Extract every line of the entries below and reproduce each one word for word, without changing anything.

═════ Supplied records

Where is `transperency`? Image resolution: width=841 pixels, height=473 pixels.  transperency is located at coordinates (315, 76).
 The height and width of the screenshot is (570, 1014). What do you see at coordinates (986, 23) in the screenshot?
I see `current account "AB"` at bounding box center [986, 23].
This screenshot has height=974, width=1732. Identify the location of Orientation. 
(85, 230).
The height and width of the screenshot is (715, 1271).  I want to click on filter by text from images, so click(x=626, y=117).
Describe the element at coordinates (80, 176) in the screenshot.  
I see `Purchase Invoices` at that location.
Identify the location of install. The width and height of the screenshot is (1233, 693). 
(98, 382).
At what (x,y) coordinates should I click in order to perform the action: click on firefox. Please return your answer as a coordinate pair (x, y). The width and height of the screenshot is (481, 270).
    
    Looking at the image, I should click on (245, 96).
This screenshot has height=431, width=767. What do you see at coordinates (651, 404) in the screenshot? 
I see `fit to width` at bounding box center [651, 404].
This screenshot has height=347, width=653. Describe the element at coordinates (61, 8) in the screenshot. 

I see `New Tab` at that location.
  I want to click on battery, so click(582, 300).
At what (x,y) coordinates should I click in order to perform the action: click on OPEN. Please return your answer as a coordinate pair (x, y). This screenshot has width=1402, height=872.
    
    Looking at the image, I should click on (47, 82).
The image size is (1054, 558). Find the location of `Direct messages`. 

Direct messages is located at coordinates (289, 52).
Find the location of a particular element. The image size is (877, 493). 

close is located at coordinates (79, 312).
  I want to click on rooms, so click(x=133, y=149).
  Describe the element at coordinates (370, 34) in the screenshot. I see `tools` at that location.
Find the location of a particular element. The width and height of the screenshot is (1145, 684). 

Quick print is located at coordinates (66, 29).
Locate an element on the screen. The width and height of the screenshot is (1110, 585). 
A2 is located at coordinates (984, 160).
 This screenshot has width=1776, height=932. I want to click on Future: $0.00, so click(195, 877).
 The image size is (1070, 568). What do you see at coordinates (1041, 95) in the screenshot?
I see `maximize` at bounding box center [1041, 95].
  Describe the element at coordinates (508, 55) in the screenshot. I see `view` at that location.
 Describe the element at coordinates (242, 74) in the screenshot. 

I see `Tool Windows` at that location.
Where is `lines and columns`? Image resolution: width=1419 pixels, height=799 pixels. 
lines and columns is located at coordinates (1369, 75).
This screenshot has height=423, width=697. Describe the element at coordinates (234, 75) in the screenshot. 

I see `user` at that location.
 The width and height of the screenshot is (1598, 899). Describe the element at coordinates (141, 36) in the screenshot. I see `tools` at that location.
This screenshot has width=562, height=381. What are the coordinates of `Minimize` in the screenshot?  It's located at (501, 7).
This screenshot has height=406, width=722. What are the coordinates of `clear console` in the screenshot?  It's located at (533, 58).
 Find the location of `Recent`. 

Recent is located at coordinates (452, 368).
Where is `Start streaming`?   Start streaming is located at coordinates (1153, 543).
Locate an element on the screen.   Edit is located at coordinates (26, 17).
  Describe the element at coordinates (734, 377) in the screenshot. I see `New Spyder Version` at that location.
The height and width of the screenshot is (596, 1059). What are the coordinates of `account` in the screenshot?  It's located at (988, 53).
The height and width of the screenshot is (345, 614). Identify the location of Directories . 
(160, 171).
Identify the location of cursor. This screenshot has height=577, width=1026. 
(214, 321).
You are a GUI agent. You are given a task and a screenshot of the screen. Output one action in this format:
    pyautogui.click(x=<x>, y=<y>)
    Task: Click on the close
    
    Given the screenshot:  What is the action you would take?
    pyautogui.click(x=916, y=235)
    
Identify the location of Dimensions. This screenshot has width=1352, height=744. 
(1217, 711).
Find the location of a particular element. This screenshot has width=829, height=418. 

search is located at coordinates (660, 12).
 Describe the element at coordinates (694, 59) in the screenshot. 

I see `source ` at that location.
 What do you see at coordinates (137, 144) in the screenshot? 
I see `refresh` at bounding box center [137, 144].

══════════

#### Task result
Where is `transperency`? Image resolution: width=841 pixels, height=473 pixels.  transperency is located at coordinates (315, 76).
 The height and width of the screenshot is (570, 1014). What do you see at coordinates (986, 23) in the screenshot?
I see `current account "AB"` at bounding box center [986, 23].
This screenshot has height=974, width=1732. Identify the location of Orientation. 
(85, 230).
The height and width of the screenshot is (715, 1271).  I want to click on filter by text from images, so click(x=626, y=117).
Describe the element at coordinates (80, 176) in the screenshot.  
I see `Purchase Invoices` at that location.
Identify the location of install. The width and height of the screenshot is (1233, 693). 
(98, 382).
At what (x,y) coordinates should I click in order to perform the action: click on firefox. Please return your answer as a coordinate pair (x, y). The width and height of the screenshot is (481, 270).
    
    Looking at the image, I should click on (245, 96).
This screenshot has height=431, width=767. What do you see at coordinates (651, 404) in the screenshot? 
I see `fit to width` at bounding box center [651, 404].
This screenshot has height=347, width=653. Describe the element at coordinates (61, 8) in the screenshot. 

I see `New Tab` at that location.
  I want to click on battery, so click(582, 300).
At what (x,y) coordinates should I click in order to perform the action: click on OPEN. Please return your answer as a coordinate pair (x, y). This screenshot has width=1402, height=872.
    
    Looking at the image, I should click on (47, 82).
The image size is (1054, 558). Find the location of `Direct messages`. 

Direct messages is located at coordinates (289, 52).
Find the location of a particular element. The image size is (877, 493). 

close is located at coordinates (79, 312).
  I want to click on rooms, so click(x=133, y=149).
  Describe the element at coordinates (370, 34) in the screenshot. I see `tools` at that location.
Find the location of a particular element. The width and height of the screenshot is (1145, 684). 

Quick print is located at coordinates (66, 29).
Locate an element on the screen. The width and height of the screenshot is (1110, 585). 
A2 is located at coordinates (984, 160).
 This screenshot has width=1776, height=932. I want to click on Future: $0.00, so click(195, 877).
 The image size is (1070, 568). What do you see at coordinates (1041, 95) in the screenshot?
I see `maximize` at bounding box center [1041, 95].
  Describe the element at coordinates (508, 55) in the screenshot. I see `view` at that location.
 Describe the element at coordinates (242, 74) in the screenshot. 

I see `Tool Windows` at that location.
Where is `lines and columns`? Image resolution: width=1419 pixels, height=799 pixels. 
lines and columns is located at coordinates (1369, 75).
This screenshot has height=423, width=697. Describe the element at coordinates (234, 75) in the screenshot. 

I see `user` at that location.
 The width and height of the screenshot is (1598, 899). Describe the element at coordinates (141, 36) in the screenshot. I see `tools` at that location.
This screenshot has width=562, height=381. What are the coordinates of `Minimize` in the screenshot?  It's located at (501, 7).
This screenshot has height=406, width=722. What are the coordinates of `clear console` in the screenshot?  It's located at (533, 58).
 Find the location of `Recent`. 

Recent is located at coordinates (452, 368).
Where is `Start streaming`?   Start streaming is located at coordinates (1153, 543).
Locate an element on the screen.   Edit is located at coordinates (26, 17).
  Describe the element at coordinates (734, 377) in the screenshot. I see `New Spyder Version` at that location.
The height and width of the screenshot is (596, 1059). What are the coordinates of `account` in the screenshot?  It's located at (988, 53).
The height and width of the screenshot is (345, 614). Identify the location of Directories . 
(160, 171).
Identify the location of cursor. This screenshot has height=577, width=1026. 
(214, 321).
You are a GUI agent. You are given a task and a screenshot of the screen. Output one action in this format:
    pyautogui.click(x=<x>, y=<y>)
    Task: Click on the close
    
    Given the screenshot:  What is the action you would take?
    pyautogui.click(x=916, y=235)
    
Identify the location of Dimensions. This screenshot has width=1352, height=744. 
(1217, 711).
Find the location of a particular element. This screenshot has width=829, height=418. 

search is located at coordinates (660, 12).
 Describe the element at coordinates (694, 59) in the screenshot. 

I see `source ` at that location.
 What do you see at coordinates (137, 144) in the screenshot? 
I see `refresh` at bounding box center [137, 144].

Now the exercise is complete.